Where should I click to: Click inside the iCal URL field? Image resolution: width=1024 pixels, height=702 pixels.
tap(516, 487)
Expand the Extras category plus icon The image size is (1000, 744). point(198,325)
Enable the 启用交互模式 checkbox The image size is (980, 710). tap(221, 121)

==================================================

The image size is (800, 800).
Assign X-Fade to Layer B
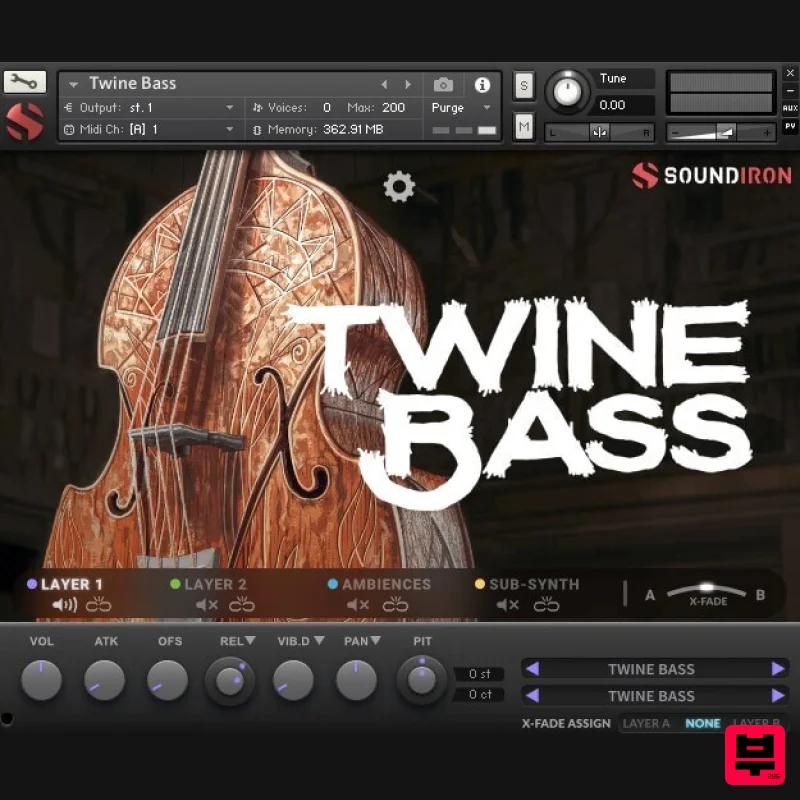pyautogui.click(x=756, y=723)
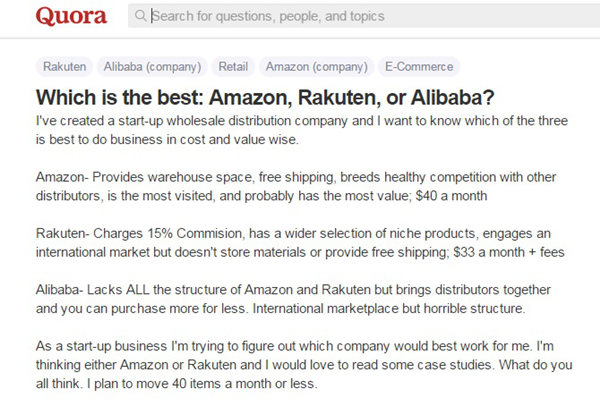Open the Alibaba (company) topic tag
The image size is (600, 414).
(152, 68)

==================================================

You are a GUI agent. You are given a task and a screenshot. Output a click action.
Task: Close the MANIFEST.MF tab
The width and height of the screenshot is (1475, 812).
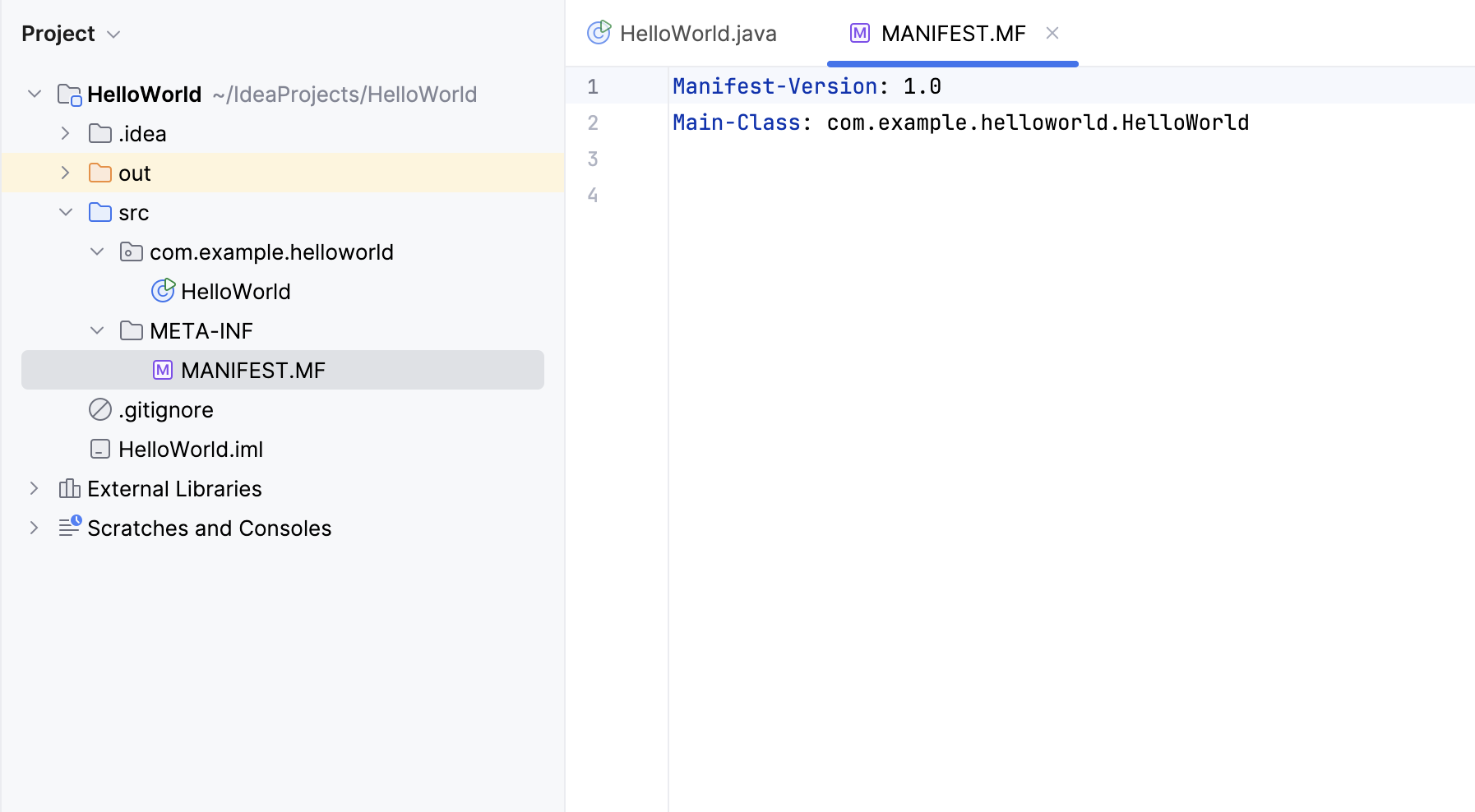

==================================================

PROBLEMA PLANTEADO> Reproduce sin cambios el fragmento del listado que empieza en la línea que contiene "You are a GUI" y termina en la que contiene "The width and", ambas incluidas.

EJERCICIO RESUELTO>
You are a GUI agent. You are given a task and a screenshot. Output a click action.
Task: Close the MANIFEST.MF tab
The width and height of the screenshot is (1475, 812).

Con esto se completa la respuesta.